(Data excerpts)
************

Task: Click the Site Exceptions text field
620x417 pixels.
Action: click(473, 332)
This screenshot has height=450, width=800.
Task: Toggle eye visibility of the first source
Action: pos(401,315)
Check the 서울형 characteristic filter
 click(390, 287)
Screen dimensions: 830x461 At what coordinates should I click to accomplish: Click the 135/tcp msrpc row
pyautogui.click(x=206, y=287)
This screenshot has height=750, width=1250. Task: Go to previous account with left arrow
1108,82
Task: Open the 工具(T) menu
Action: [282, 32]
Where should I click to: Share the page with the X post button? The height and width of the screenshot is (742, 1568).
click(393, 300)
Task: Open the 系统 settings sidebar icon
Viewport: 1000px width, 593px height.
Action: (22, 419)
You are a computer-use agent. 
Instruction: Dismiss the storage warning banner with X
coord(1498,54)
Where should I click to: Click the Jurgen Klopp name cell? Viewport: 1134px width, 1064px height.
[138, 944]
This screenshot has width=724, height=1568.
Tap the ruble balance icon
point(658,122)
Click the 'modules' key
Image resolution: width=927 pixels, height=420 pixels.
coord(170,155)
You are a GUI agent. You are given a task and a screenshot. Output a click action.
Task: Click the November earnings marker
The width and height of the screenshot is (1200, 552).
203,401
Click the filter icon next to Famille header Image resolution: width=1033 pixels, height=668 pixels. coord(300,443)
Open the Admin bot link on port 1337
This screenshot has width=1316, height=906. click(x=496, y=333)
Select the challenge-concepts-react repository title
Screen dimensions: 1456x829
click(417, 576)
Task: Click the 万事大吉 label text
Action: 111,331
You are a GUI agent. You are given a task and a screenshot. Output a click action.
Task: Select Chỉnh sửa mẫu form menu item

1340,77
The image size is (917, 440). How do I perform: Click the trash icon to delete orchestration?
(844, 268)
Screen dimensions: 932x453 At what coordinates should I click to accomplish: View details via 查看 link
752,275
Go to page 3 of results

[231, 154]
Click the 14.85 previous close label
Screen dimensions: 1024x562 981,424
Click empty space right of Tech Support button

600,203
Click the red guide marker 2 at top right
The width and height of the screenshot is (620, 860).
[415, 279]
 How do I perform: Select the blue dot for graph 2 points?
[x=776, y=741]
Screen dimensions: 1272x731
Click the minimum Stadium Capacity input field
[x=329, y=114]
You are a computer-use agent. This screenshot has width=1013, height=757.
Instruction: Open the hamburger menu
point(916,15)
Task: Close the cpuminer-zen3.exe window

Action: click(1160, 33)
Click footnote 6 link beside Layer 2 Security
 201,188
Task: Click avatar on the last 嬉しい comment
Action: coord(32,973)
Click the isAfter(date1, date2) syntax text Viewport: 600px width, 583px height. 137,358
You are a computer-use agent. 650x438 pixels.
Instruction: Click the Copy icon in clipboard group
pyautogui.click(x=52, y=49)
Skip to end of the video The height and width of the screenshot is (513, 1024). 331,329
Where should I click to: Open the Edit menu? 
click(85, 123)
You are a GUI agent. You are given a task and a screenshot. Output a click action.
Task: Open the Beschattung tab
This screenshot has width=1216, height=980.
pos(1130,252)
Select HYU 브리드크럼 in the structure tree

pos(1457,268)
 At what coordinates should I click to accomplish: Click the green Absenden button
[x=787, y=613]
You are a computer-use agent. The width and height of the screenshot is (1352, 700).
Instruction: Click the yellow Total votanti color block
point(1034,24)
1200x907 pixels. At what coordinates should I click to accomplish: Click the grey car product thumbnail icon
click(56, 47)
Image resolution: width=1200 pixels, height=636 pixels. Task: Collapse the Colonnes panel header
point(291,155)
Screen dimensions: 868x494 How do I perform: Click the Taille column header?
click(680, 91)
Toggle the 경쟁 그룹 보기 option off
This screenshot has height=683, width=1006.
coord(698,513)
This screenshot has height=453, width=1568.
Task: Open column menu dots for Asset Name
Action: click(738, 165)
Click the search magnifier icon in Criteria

************

Work request>
Your answer must consist only of the lines from the one containing "You are a computer-use agent. The" through the last line of the data above, both included, exactly as written.

Output>
You are a computer-use agent. The width and height of the screenshot is (1352, 700).
Instruction: Click the yellow Total votanti color block
point(1034,24)
1200x907 pixels. At what coordinates should I click to accomplish: Click the grey car product thumbnail icon
click(56, 47)
Image resolution: width=1200 pixels, height=636 pixels. Task: Collapse the Colonnes panel header
point(291,155)
Screen dimensions: 868x494 How do I perform: Click the Taille column header?
click(680, 91)
Toggle the 경쟁 그룹 보기 option off
This screenshot has height=683, width=1006.
coord(698,513)
This screenshot has height=453, width=1568.
Task: Open column menu dots for Asset Name
Action: click(738, 165)
Click the search magnifier icon in Criteria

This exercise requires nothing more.